TRY IT –
Below are the entries; state how many of their lines contain the string "Security", and nothing more.

[Source records]
----
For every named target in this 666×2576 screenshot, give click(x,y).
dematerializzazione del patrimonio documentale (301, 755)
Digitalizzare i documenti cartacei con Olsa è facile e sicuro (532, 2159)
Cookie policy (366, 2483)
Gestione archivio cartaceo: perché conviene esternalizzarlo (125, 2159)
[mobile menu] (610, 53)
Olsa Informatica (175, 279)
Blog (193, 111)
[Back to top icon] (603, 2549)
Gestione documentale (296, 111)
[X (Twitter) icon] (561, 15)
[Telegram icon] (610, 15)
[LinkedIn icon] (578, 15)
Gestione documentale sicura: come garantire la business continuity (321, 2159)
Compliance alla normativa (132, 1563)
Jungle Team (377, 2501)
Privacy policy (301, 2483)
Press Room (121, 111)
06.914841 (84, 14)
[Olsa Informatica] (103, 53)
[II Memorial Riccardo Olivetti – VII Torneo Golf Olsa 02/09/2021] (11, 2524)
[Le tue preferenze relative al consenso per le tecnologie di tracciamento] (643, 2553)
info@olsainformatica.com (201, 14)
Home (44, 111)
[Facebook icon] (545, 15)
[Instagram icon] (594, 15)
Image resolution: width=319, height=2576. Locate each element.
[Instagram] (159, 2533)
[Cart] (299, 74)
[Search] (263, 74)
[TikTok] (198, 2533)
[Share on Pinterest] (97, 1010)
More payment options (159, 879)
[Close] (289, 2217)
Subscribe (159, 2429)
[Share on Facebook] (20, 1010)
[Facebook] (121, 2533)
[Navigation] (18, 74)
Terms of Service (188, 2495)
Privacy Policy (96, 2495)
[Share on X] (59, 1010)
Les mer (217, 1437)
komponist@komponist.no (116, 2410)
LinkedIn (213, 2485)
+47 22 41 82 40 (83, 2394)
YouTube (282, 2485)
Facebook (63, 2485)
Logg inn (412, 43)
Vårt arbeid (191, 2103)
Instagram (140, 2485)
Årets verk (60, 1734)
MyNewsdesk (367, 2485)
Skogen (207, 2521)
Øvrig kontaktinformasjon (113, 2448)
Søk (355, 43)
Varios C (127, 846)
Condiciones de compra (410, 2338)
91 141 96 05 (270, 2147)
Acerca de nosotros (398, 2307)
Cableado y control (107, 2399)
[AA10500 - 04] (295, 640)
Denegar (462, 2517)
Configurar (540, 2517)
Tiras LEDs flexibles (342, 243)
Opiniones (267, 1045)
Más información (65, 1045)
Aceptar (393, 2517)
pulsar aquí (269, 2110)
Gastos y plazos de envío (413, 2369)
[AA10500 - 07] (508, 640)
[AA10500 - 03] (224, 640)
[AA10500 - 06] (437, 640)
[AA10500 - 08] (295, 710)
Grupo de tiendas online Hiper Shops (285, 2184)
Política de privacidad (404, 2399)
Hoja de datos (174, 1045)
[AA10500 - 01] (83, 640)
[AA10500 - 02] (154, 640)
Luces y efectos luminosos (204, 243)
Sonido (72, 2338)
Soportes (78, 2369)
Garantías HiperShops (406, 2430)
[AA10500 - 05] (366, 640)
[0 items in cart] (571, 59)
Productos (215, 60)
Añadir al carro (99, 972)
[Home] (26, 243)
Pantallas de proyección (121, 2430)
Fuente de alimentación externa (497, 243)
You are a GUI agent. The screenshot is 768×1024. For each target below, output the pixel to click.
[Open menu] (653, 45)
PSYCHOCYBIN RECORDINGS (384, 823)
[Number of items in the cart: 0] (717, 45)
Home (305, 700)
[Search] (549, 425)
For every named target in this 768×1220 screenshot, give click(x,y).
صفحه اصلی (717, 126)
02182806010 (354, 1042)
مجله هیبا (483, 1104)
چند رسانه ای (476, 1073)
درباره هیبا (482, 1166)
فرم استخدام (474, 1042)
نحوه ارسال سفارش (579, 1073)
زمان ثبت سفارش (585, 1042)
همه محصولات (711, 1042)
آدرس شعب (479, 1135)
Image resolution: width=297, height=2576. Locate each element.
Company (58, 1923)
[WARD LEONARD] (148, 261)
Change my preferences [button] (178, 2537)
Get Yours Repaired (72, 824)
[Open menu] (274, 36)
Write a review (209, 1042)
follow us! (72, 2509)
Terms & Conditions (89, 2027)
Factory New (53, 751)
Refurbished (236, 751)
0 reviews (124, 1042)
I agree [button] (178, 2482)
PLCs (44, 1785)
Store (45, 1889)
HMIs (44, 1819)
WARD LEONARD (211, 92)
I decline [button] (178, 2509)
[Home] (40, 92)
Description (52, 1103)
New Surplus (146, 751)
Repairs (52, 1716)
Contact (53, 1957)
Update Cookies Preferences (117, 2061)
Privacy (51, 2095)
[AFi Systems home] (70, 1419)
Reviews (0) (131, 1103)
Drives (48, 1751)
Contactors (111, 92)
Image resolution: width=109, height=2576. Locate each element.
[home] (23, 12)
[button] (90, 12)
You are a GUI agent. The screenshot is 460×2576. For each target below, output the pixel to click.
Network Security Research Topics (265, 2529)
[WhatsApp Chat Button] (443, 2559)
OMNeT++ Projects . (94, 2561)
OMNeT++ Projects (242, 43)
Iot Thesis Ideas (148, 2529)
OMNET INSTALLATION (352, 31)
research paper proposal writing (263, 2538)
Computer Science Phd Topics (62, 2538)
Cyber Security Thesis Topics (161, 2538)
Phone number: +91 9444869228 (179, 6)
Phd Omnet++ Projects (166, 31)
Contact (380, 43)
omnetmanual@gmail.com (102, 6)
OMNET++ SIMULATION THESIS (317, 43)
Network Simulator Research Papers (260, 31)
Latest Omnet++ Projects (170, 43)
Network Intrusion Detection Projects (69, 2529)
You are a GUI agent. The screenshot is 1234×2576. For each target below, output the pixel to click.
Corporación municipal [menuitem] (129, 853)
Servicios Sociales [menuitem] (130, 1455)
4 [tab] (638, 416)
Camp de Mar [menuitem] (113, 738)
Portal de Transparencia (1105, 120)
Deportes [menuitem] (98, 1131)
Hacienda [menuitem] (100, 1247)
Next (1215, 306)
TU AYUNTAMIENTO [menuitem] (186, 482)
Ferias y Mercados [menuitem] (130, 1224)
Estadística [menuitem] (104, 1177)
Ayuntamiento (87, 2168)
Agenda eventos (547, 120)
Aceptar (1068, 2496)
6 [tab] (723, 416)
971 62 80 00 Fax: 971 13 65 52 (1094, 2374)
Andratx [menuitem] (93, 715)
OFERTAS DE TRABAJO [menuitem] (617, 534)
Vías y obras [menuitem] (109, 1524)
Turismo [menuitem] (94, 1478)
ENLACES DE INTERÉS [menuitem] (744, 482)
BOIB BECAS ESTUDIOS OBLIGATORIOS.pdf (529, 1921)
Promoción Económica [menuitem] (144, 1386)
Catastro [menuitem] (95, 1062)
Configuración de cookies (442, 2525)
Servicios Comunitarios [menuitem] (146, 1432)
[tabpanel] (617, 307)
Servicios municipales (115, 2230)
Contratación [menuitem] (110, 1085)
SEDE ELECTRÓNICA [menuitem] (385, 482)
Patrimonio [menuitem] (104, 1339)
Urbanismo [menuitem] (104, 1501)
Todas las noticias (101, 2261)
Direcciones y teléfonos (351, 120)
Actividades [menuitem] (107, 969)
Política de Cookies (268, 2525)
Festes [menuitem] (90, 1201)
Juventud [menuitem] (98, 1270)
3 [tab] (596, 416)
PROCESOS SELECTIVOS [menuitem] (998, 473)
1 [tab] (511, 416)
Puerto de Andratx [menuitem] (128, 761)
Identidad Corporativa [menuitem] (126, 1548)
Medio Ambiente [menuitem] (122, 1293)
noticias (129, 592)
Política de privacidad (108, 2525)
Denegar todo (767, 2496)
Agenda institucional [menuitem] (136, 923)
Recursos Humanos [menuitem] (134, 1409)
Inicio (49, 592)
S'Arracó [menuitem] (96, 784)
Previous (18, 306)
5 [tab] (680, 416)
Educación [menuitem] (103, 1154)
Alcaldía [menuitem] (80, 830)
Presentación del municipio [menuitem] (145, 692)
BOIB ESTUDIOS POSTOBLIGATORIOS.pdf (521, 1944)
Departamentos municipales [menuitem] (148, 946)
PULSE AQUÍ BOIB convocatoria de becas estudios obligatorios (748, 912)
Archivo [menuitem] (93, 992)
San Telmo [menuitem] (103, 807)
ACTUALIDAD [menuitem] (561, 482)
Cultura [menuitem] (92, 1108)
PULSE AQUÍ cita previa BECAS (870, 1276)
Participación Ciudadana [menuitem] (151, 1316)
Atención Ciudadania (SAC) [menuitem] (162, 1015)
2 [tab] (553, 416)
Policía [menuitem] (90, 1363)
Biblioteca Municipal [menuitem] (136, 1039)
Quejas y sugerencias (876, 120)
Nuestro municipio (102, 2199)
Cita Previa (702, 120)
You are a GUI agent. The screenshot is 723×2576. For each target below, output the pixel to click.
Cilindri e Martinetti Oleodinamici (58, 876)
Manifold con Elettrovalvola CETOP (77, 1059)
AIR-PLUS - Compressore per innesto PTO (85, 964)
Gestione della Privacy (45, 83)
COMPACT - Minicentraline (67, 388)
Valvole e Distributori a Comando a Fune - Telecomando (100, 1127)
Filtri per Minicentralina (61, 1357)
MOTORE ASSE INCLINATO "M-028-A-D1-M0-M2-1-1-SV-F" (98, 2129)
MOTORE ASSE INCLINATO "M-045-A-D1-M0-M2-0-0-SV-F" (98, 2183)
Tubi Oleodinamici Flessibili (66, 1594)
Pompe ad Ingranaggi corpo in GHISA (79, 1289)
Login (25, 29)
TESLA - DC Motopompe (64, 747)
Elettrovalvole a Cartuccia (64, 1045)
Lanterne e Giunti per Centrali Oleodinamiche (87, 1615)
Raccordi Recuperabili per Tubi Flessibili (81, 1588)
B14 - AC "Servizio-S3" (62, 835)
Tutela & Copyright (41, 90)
----
EXERCISE OUTPUT –
2